** Potongan Teks **

Rabu, 29 Juli 2009

(Jangan Menjadi) Bonsai Khatulistiwa

Opini
(Jangan Menjadi) Bonsai Khatulistiwa
Selasa, 28 Juli 2009 - 09:17 wib TEXT SIZE : Bagi sebagian orang pohon bonsai adalah seni. Pohon yang seharusnya berdiri besar, rindang, dan perkasa diperlakukan sedemikian rupa sehingga menjadi kerdil tanpa mengurangi keindahan bentuknya.
Ada yang berdecak kagum, ada pula yang menyayangkan pengerdilan potensi pohon besar itu. Tidak ada yang salah dengan bonsai karena terjadinya memang disengaja. Lantas bagaimana apabila ada hal yang menjadi kerdil karena ketidaksengajaan?
Pariwisata, misalnya, dengan menaruh rasa hormat kepada pemerintah atas apa yang telah dilakukan selama ini, kemajuan pariwisata Indonesia dewasa ini hanyalah ujung dari gunung es. Potensi yang amat besar masih tersembunyi dan menunggu untuk ditemukan, diolah, dikemas, dan dikembangkan oleh tangan-tangan ahli anak bangsa.
Jangan seperti pohon bonsai nan indah dan mungil, pariwisata Indonesia tidak boleh kerdil dan mungil karena akan bertentangan dengan "takdirnya" untuk menjadi besar, kokoh, dan mampu menyejahterakan masyarakat.
Pariwisata Indonesia dan Dukungan Pemerintah
Indonesia adalah satu dari sedikit negeri yang diberkati Tuhan. Alamnya memesona, kebudayaan dan adat istiadatnya beragam dan memikat. Tanpa investasi, negeri ini sudah mempunyai modal menggiurkan sebagai destinasi pariwisata dunia. Sayangnya belum banyak yang bisa dijual.
Dari zaman sebelum kemerdekaan sampai hari ini hanya Bali dan Yogyakarta yang diminati pelancong dunia. Permasalahan bukan semata karena minimnya anggaran promosi, tapi lebih pada ketidaksiapan daerah-daerah lain di luar kedua daerah tujuan tersebut. Sebagaimana kodratnya, industri pariwisata terkait erat dengan keindahan, keteraturan, kemudahan, keunikan, kebersihan, dan keamanan.

** Baris yang Ditampilkan **
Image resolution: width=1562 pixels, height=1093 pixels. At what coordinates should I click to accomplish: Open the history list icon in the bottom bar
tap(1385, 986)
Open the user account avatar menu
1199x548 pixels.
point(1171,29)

** Soal Latihan **
Lanjutkan opini tentang pariwisata Indonesia di atas, mulai dari kalimat sesudah kalimat terakhirnya.

** Jawaban Soal **
Tanpa unsur-unsur ini, akan sangat sulit suatu daerah menjadi destinasi. Di sinilah peranan pemerintah pusat dan daerah menjadi krusial dan tak tergantikan. Departemen Kebudayaan dan Pariwisata (Depbudpar) selaku tangan pemerintah pusat sudah saatnya dikembalikan fungsinya sebagai pengatur kebijakan (policy making body), bukan sebagai operator.
Dengan kewenangan sebagaimana yang diatur undang-undang, Depbudpar harus menjalin kerja sama erat dengan pemerintah daerah dan sektor swasta dan membuka jalan bagi mereka untuk memainkan peran maksimum di industri berbasis kerakyatan ini. Kerja sama lintas departemen dan instansi pemerintah baik yang terkait langsung ataupun tidak sudah tidak bisa ditawar lagi.
Dengan Polri dan TNI misalnya, Depbudpar perlu menggalang usaha bersama dalam menciptakan keamanan nasional yang stabil. Terobosan-terobosan baru di bidang stimulus fiskal perlu dirundingkan lagi dengan Departemen Keuangan. Demikian juga dengan sistem keimigrasian yang menyenangkan dan pengaturan visa on arrival yang efisien karena inilah gerbang pertama industri pariwisata.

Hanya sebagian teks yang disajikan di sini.